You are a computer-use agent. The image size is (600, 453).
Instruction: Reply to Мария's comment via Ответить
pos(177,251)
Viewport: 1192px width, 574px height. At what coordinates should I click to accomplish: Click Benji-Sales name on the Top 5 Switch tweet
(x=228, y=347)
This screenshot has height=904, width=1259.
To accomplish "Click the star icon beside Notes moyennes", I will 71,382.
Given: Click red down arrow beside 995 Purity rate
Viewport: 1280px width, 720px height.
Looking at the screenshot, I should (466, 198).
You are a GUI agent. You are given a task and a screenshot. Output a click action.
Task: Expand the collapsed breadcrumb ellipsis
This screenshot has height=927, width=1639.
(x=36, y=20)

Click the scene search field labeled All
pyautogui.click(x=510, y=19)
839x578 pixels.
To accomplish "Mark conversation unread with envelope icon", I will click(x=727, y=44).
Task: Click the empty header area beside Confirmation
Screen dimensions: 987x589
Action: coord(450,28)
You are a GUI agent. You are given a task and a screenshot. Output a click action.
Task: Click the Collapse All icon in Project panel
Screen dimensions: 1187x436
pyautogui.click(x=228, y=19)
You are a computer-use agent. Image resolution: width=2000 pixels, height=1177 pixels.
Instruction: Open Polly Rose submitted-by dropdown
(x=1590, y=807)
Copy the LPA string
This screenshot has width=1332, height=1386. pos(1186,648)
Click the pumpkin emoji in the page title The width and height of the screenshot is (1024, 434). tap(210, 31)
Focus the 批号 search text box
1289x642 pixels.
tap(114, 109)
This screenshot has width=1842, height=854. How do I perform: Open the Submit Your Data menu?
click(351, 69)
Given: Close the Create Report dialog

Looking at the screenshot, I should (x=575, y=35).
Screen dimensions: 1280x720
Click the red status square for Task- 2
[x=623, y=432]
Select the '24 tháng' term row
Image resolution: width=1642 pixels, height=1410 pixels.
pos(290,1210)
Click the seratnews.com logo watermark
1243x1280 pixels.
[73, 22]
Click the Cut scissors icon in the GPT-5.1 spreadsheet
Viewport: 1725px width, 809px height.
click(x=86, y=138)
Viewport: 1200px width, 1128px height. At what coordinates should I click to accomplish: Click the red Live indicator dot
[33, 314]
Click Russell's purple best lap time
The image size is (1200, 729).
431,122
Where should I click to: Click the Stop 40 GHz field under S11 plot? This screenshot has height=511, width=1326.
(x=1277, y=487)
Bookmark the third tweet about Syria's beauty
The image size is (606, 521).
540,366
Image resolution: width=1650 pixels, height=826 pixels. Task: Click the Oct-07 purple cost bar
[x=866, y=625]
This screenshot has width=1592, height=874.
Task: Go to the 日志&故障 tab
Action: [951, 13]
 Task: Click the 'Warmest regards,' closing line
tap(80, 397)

• _Task statement_: Only the lines from the one bearing "1289x642 pixels." through the end of the entries above belong in the answer, each one exactly as given.

• _Reply_:
1289x642 pixels.
tap(114, 109)
This screenshot has width=1842, height=854. How do I perform: Open the Submit Your Data menu?
click(351, 69)
Given: Close the Create Report dialog

Looking at the screenshot, I should (x=575, y=35).
Screen dimensions: 1280x720
Click the red status square for Task- 2
[x=623, y=432]
Select the '24 tháng' term row
Image resolution: width=1642 pixels, height=1410 pixels.
pos(290,1210)
Click the seratnews.com logo watermark
1243x1280 pixels.
[73, 22]
Click the Cut scissors icon in the GPT-5.1 spreadsheet
Viewport: 1725px width, 809px height.
click(x=86, y=138)
Viewport: 1200px width, 1128px height. At what coordinates should I click to accomplish: Click the red Live indicator dot
[33, 314]
Click Russell's purple best lap time
The image size is (1200, 729).
431,122
Where should I click to: Click the Stop 40 GHz field under S11 plot? This screenshot has height=511, width=1326.
(x=1277, y=487)
Bookmark the third tweet about Syria's beauty
The image size is (606, 521).
540,366
Image resolution: width=1650 pixels, height=826 pixels. Task: Click the Oct-07 purple cost bar
[x=866, y=625]
This screenshot has width=1592, height=874.
Task: Go to the 日志&故障 tab
Action: [951, 13]
 Task: Click the 'Warmest regards,' closing line
tap(80, 397)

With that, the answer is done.